We recently donated vital supplies to local secondary school and sixth form, Belper School, to help transform its on-site ACCESS (Alternative Curriculum Centre for Extended Student Support) Garden in order to make the space more child-friendly.
The plot was initially built 10 years ago as an allotment/orchard for both children and staff to enjoy. It is regularly used for Prince’s Trust activities as well as helping students improve skills in horticulture and other areas as part of their studies. The space also plays a vital role as an outside space for ACCESS students who might be in need of extra support with learning difficulties and inclusion within school.
Over time, the garden had suffered substantial natural wear and tear and was in need of investment to enhance the quality of provision.

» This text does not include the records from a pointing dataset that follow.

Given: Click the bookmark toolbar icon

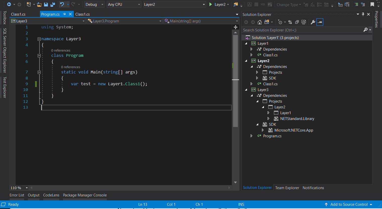Looking at the screenshot, I should point(372,4).
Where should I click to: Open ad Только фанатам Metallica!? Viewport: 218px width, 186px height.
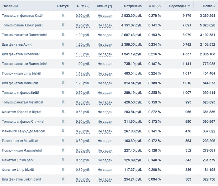pyautogui.click(x=22, y=102)
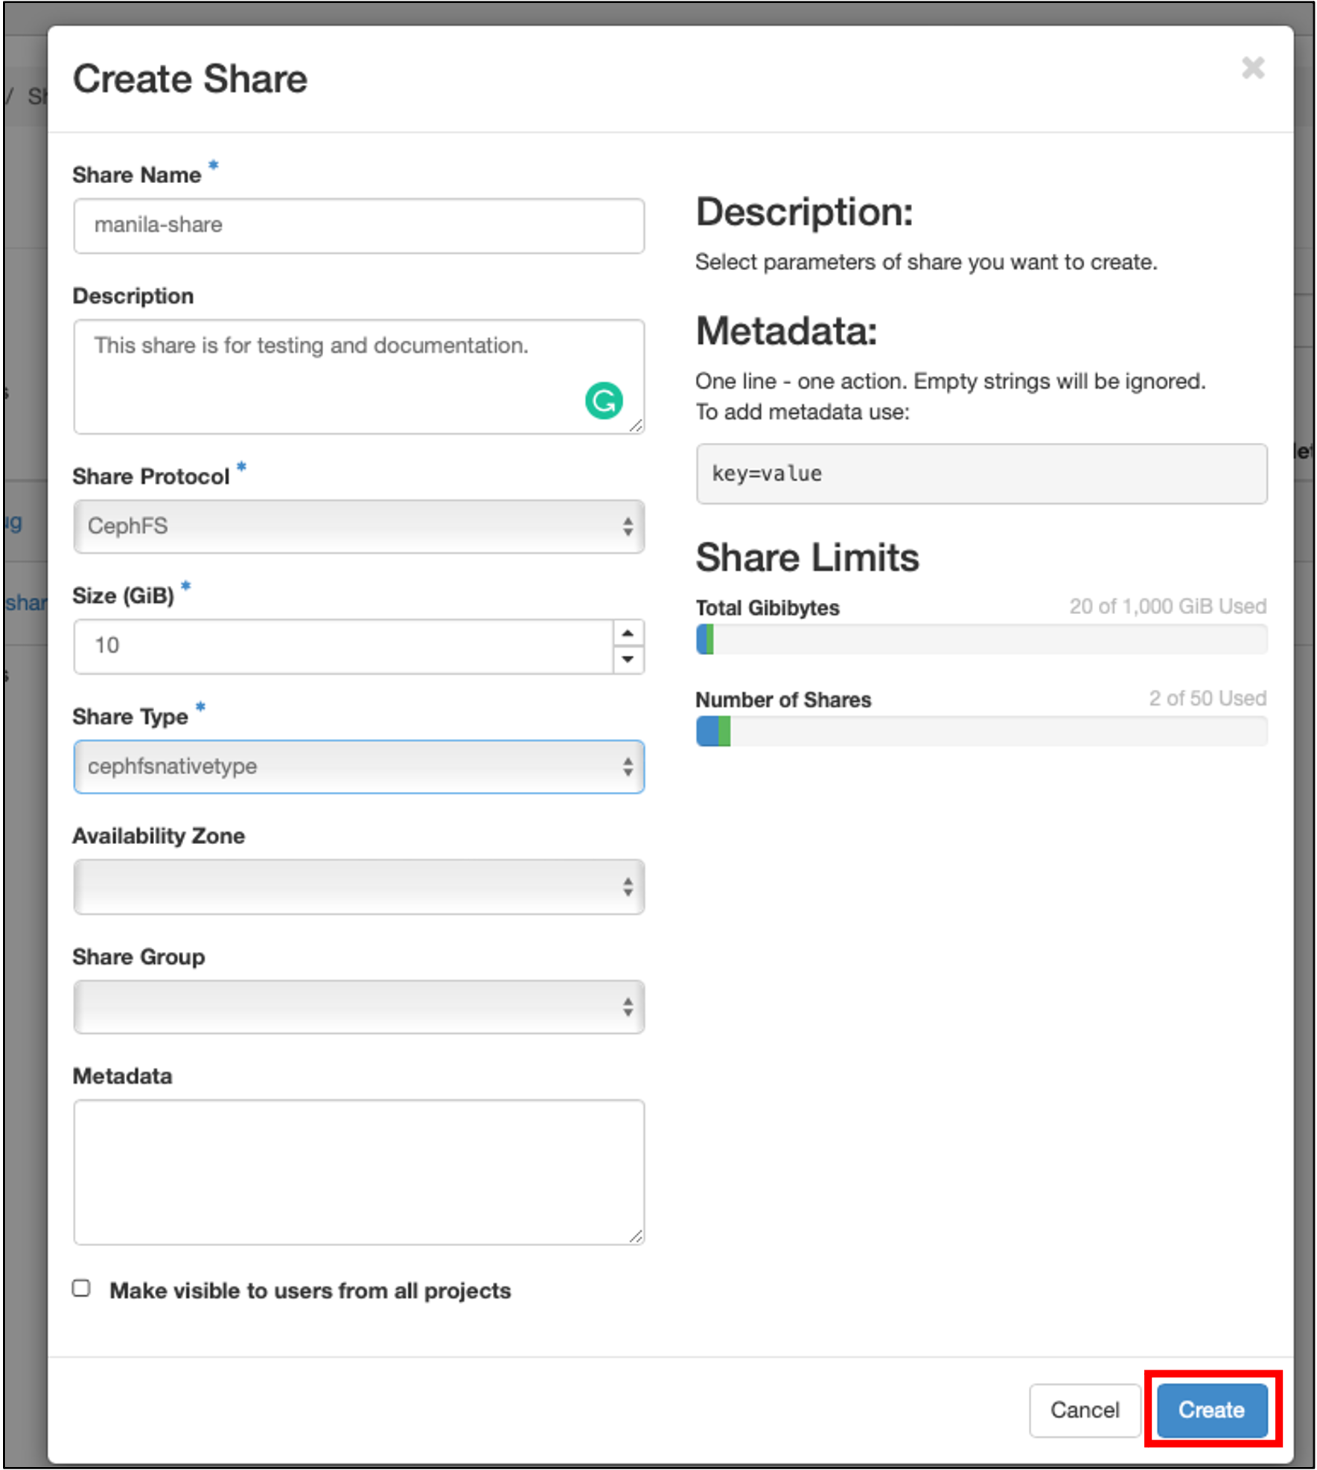Image resolution: width=1317 pixels, height=1470 pixels.
Task: Click the Number of Shares usage bar
Action: click(980, 731)
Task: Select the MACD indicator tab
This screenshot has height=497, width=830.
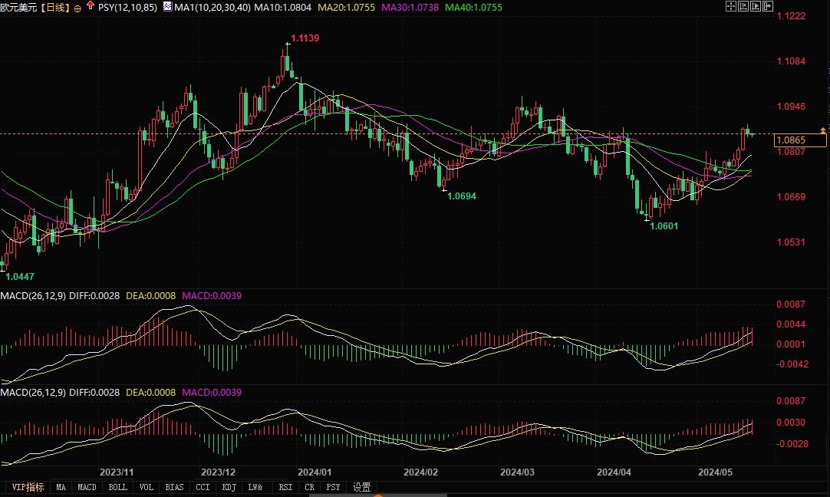Action: pyautogui.click(x=87, y=487)
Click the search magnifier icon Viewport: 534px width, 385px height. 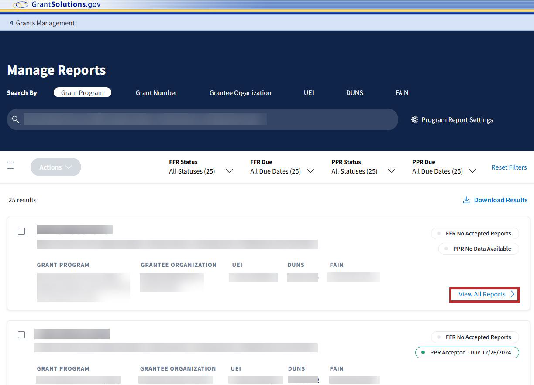tap(16, 119)
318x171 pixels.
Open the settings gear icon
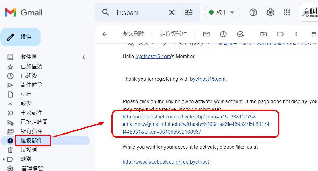point(270,13)
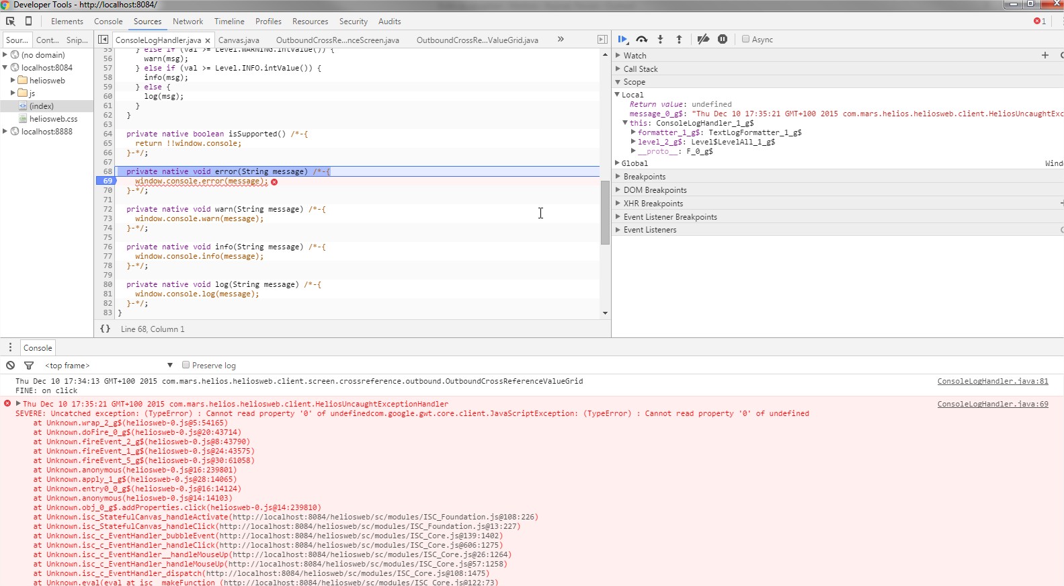Toggle the pause on exceptions button
Viewport: 1064px width, 586px height.
tap(723, 40)
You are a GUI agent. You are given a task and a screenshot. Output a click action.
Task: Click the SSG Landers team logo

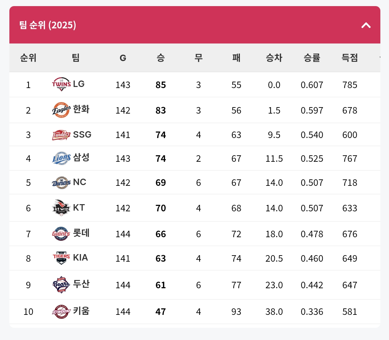[61, 135]
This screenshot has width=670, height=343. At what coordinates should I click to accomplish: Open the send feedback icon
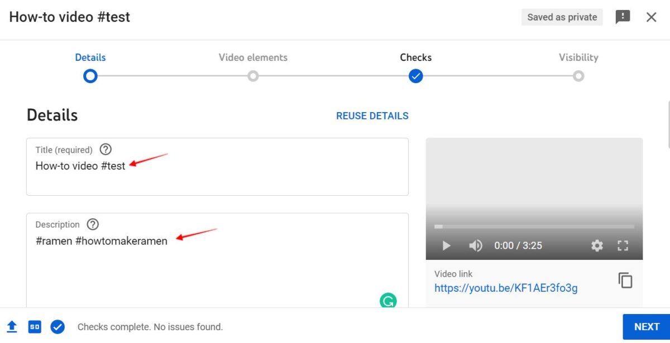(623, 17)
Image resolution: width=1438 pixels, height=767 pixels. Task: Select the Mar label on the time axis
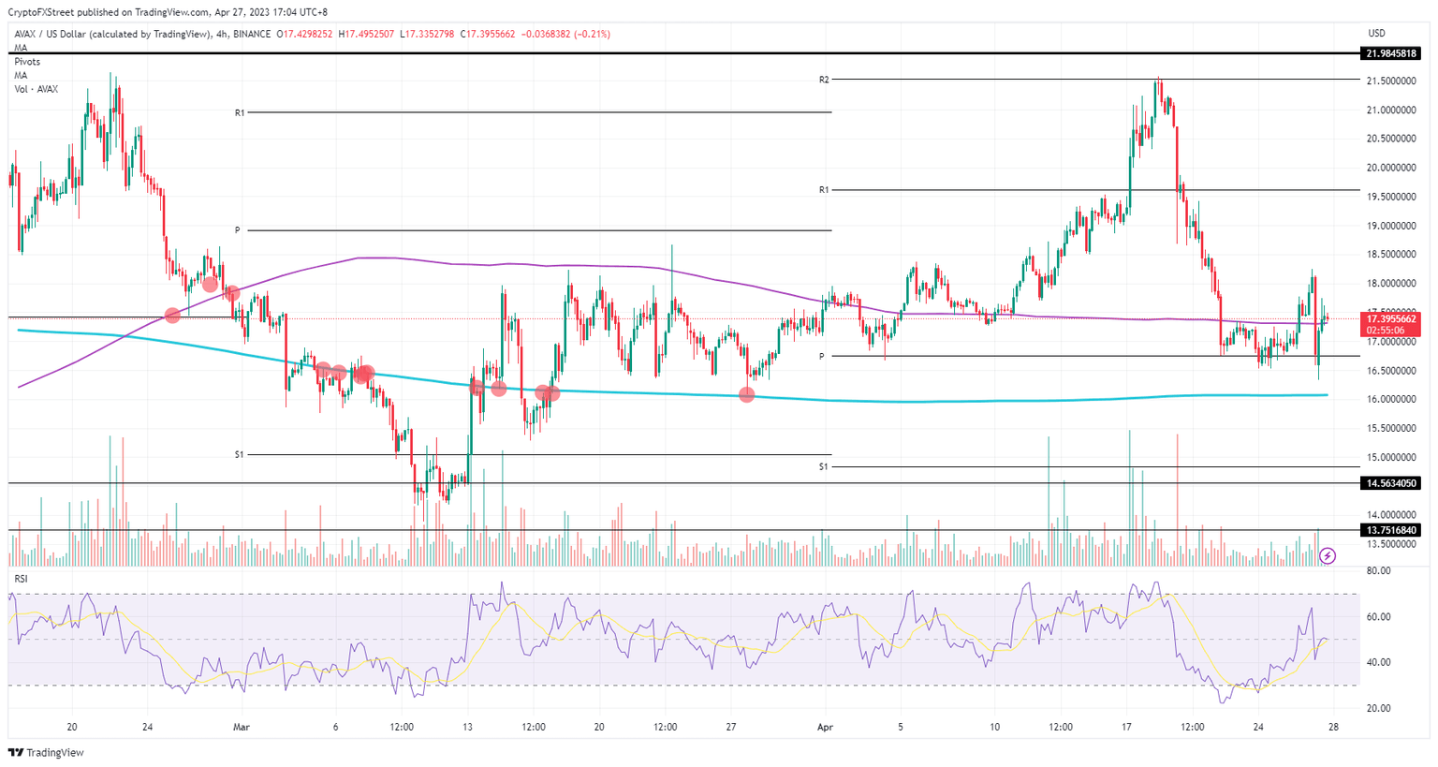pos(242,726)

“We sent letters to several local businesses asking for help with the transformation and Bowmer & Kirkland (B&K) put us in direct contact with their house building arm, Peveril Homes, to help with the project,” said Martyn Cooper, Headteacher at Belper School.
Our Director, Colin Wright, visited the school to assess what was required and immediately got to work on sourcing materials to restore the ACCESS Garden.
“We put Belper School in touch with a local scaffolding supplier we use for the poles needed to strengthen the shelter, as well as donating other materials ourselves,” said Colin.
These materials included 250 concrete blocks for the flower beds, and wheelbarrows to help the staff and students move materials around during the restoration work. The job of restoring the garden will fall to staff and students at Belper School as an ongoing project, which will hopefully be completed in spring 2018.
“I would like to extend a big thank you to Peveril Homes for its support of the school and our work within our Access Garden area,” added Martyn Cooper.
“The kind generosity and support with time, advice and materials has been greatly appreciated and is making a difference to the learning experience of our students. It is really heartwarming to see such links developing in times of austerity.”